The Hip Problems Most Adults Eventually Face

The hip is a ball-and-socket joint designed for load transfer across a lifetime of walking, climbing, and sport. The four largest categories of adult hip pain follow distinct anatomic pathways, each with different implications for biologic therapy.

Hip osteoarthritis progresses along a one-way path. Kellgren-Lawrence grading on weight-bearing X-rays defines severity, but the clinical experience of a patient with KL 2–3 hip OA — loss of internal rotation, groin pain with prolonged walking, morning stiffness — tells a story that plain films can understate. THA is one of the most successful operations in modern surgery; the point is not to avoid it indefinitely, but to defer it by 5–15 years in an active 50- or 60-year-old. That is precisely where the new 15-year intraosseous BMC data lands.

Greater trochanteric pain syndrome / gluteal tendinopathy is the most prevalent chronic hip tendinopathy in adults, particularly perimenopausal women. The pain over the lateral hip with side-lying, single-leg stance, and stair-climbing is caused by tendinosis and compressive load at the gluteus medius and minimus insertion on the greater trochanter — not trochanteric bursitis, as it was historically mislabeled. This distinction matters because treatment is tendon-directed, not bursa-directed.

Proximal hamstring tendinopathy presents as deep ischial pain that worsens with sitting, sprinting, and deep hip flexion. It is the tendinopathy that derails cyclists, rowers, and runners — and it is notoriously slow to respond to conservative management. The biologic evidence here is moderate but clinically meaningful for truly recalcitrant cases.

FAI and labral pathology represent a separate category where, at present, the biologic evidence does not support PRP as a useful adjunct — a point this article addresses directly and honestly.

What “Regenerative Orthopedics” Actually Means at the Hip

The language of regenerative medicine can obscure meaningful differences between interventions — and at the hip, the procedural details matter more than at almost any other joint.

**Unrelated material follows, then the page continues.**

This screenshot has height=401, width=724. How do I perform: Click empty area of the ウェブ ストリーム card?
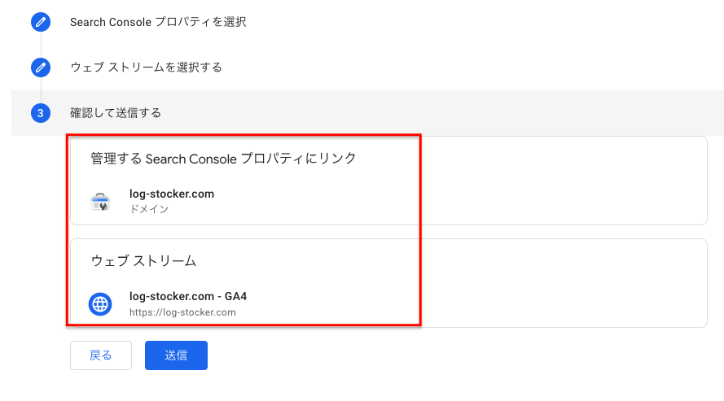554,285
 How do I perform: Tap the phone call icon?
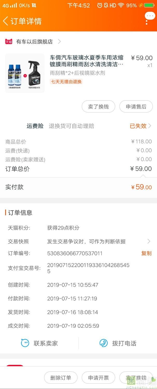104,343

PRP (Platelet-Rich Plasma)

PRP is produced by centrifuging a small volume of the patient’s autologous blood to concentrate platelets above baseline. At the hip, the delivery site and formulation vary significantly by indication: intra-articular under ultrasound or fluoroscopic guidance for OA (the deep hip joint capsule makes blind injection clinically unacceptable — published blind injection accuracy rates are 50–80%); peritendinous around the gluteus medius/minimus footprint at the greater trochanter for gluteal tendinopathy; and peritendinous at the ischial tuberosity for proximal hamstring origin pain. Leukocyte-poor PRP (LP-PRP) is favored for intra-articular OA applications based on the available data; leukocyte-rich PRP (LR-PRP) is used in most positive GTPS trials, including Fitzpatrick 2018.

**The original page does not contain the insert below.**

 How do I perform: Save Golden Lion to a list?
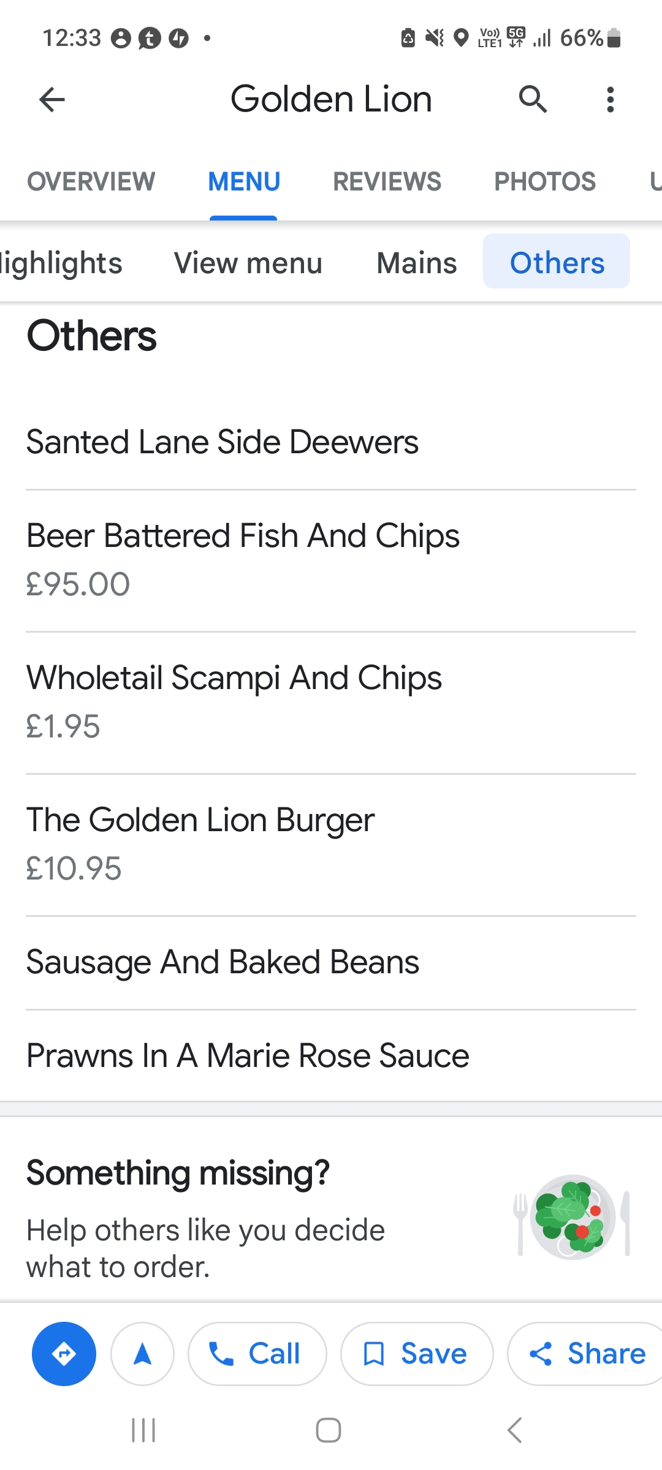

BMAC (Bone Marrow Aspirate Concentrate)

BMAC is concentrated autologous bone marrow aspirated from the iliac crest. The intra-articular form delivers concentrated marrow elements into the hip joint space. The intraosseous (IO) form — the technique in the landmark Hernigou/Centeno 2026 study — injects BMC directly into the subchondral bone of the femoral head under fluoroscopy, targeting bone marrow lesions and the subchondral bone plate. This is meaningfully different from an intra-articular injection: the procedural complexity, delivery target, and biological rationale are distinct. Cell dose matters: the landmark study demonstrated a CFU-F (colony forming unit fibroblast) dose-response — patients with higher mesenchymal stem cell yield had better outcomes. Preparation quality is not a procedural detail; it is the variable that determines whether an intraosseous BMC procedure does anything.

Image Guidance Is Non-Negotiable at the Hip

Every meaningful biologic procedure at the hip requires image guidance. Blind intra-articular hip injections have published accuracy rates as low as 50%. Ultrasound is standard for peritendinous injections at the trochanter and ischium; ultrasound or fluoroscopy for intra-articular injections; and fluoroscopy for intraosseous BMC delivery into the femoral head. Practices that perform hip biologics without image guidance are not delivering the procedure that produced positive outcomes in the published literature.

The Evidence That Matters Most: Hip OA, Gluteal Tendinopathy, and Hamstring Origin Pain

This is the section where the hip evidence varies most sharply by indication. Reading the literature as a single category — “PRP for the hip” — produces a blurred and misleading picture. The three conditions below each have their own evidence base, their own effect sizes, and their own honest caveats.

6a. Hip Osteoarthritis — and the Landmark 15-Year IO BMC Data

The most important new signal in hip joint-preservation medicine is the Hernigou/Centeno 2026 intraosseous BMC matched-cohort study. This is not incremental evidence — it is a 15-year dataset that changes how we should frame conversations about biologic options in mild-to-moderate hip OA.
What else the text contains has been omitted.